Acabou a farra. Devemos, e peço que atentem para a ironia, ser de algum modo gratos a Fabrício Queiroz por continuar, mesmo escondido, a ser quem era. Imaginem se Jair Bolsonaro fosse mesmo um homem reto, fanaticamente apegado àqueles valores que ele solta da boca para fora, cercado de amigos de moralismo não menos severo, apegados a uma vida espartana, vocacionados para a moralização do processo político. A esta altura, só o chicote nos contemplaria, não é mesmo?

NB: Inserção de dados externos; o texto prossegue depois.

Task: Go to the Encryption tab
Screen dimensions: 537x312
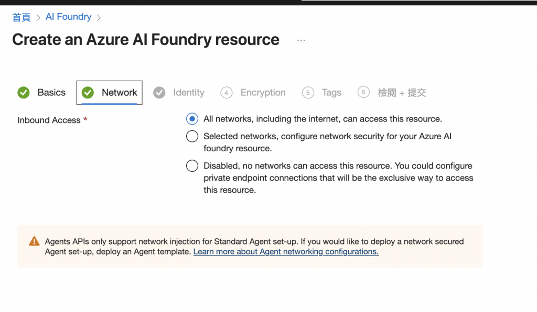Action: tap(263, 93)
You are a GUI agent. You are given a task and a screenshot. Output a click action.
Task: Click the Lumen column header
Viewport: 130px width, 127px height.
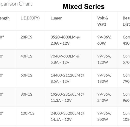pyautogui.click(x=56, y=18)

Até quarta-feira da semana passada, bastava que Bolsonaro se zangasse um pouco — e ele tende a se zangar por qualquer coisa —, e logo se falava em golpe. Como ele se expressa mal em português, com alguma frequência, a gente nem sabia o motivo da braveza.

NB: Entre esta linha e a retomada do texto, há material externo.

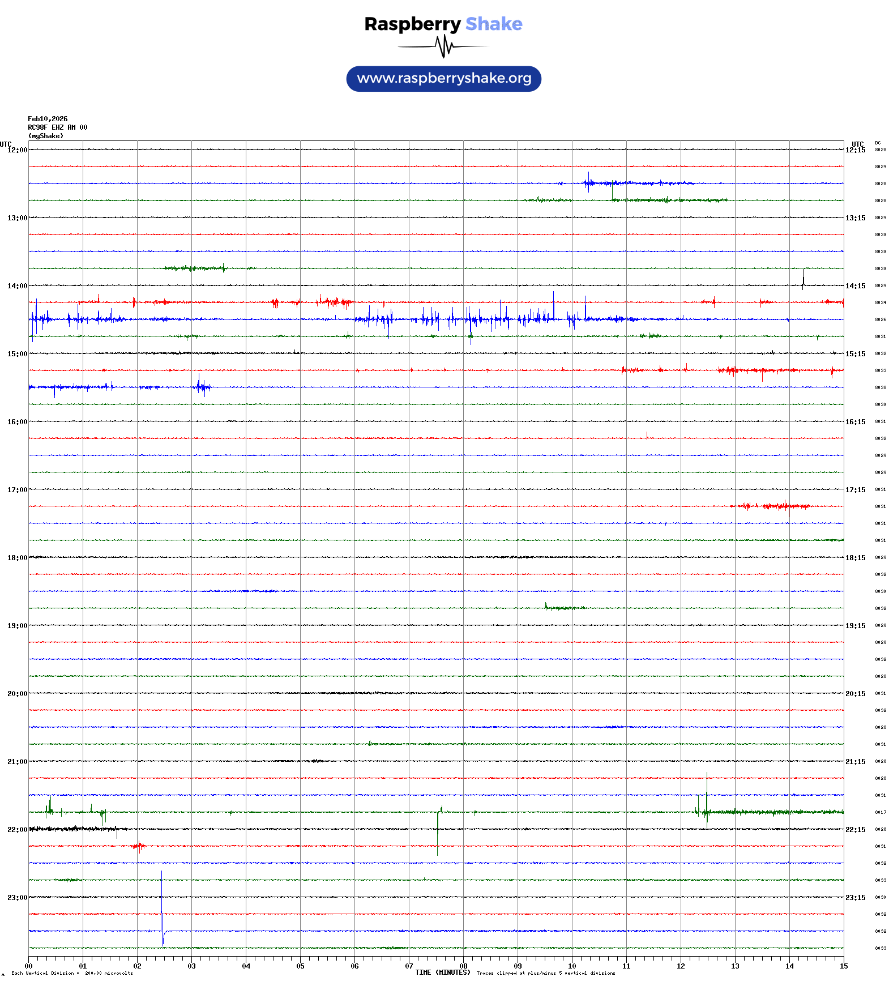Viewport: 889px width, 981px height.
Task: Click the seismic waveform icon under the logo
Action: 443,46
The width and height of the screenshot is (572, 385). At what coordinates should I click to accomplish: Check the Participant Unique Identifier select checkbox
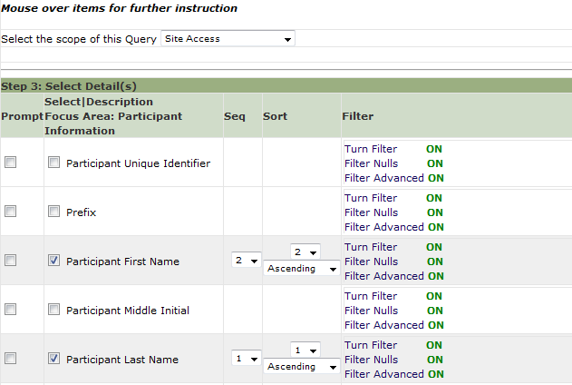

Carlos, por seu turno, dizia coisas que nem pareciam deste mundo nas redes sociais, mas sempre convocando a voz das trevas. E Eduardo, o intelectual da família — para o padrão do clã, é claro —, soltava seus borborigmos filosóficos sobre ruptura institucional, ao mesmo tempo em que fazia lobby em favor de uma empresa de armas, tentando arrastar o Exército para o, digamos assim, negócio. E pronto!

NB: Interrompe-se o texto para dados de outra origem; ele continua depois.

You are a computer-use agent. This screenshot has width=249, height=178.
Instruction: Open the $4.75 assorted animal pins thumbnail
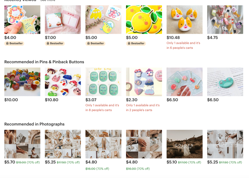(225, 20)
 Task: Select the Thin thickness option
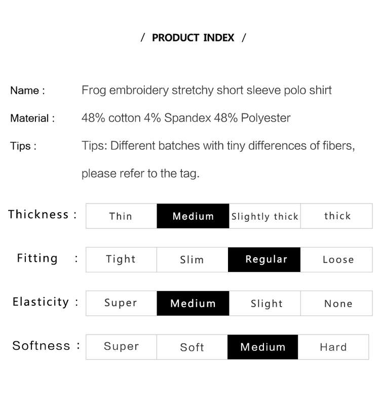[x=121, y=216]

Lá íamos nós, da imprensa, a fazer, sim, a nossa parte, mas ecoando, de algum modo, as ameaças imundas, ajudando a criar o caldo em que se cultivavam, além de coronavírus, outros patógenos — estes a ameaçar a democracia.
Lá íamos nós, da imprensa, a ouvir militares em off a anunciar que, com efeito, parte dos fardados andava mesmo insatisfeita com o STF, que estaria invadindo a competência do Executivo.
Lá íamos nós a interpretar sinais da caserna, ora porque os fardados falavam em excesso — os do governo —, ora porque silenciavam: os da ativa.
Eis que vem à luz o decreto de prisão de Fabrício Queiroz na quinta-feira. E, então se assiste a uma espécie de conversão rápida de Bolsonaro à democracia, ainda que pela via do silêncio. Pronto! Acabou a vontade de falar em golpe. Imagino a melancolia de alguns fardados, com ou sem pijama, quando ficaram sabendo de detalhes do despacho do juiz Flávio Itabaiana de Oliveira Nicolau.
Fabrício estava homiziado numa casa de Frederick Wassef, em Atibaia, advogado de Flávio Bolsonaro (consta que não mais desde este domingo) e, jurava ele, também do presidente, de quem é amigo e interlocutor habitual, sendo frequentador do Palácio. A família o chama "Anjo".
Apresentou-se de pronto para defender Fabrício o advogado Paulo Emílio Catta Preta, um defensor dos caros, que também advogava para miliciano já morto Adriano Magalhães da Nóbrega, chefão do tal Escritório do Crime.
Ficamos sabendo que a mulher de Fabrício, Márcia Oliveira de Aguiar, igualmente com prisão decretada, mas foragida, estivera em Minas com Raimunda, mãe de Adriano, para planejar, segundo o Ministério Público, a fuga de Queiroz. Participou da reunião Luís Gustavo Botto Maia, advogado de Flávio em causas eleitorais e um de seus homens de confiança.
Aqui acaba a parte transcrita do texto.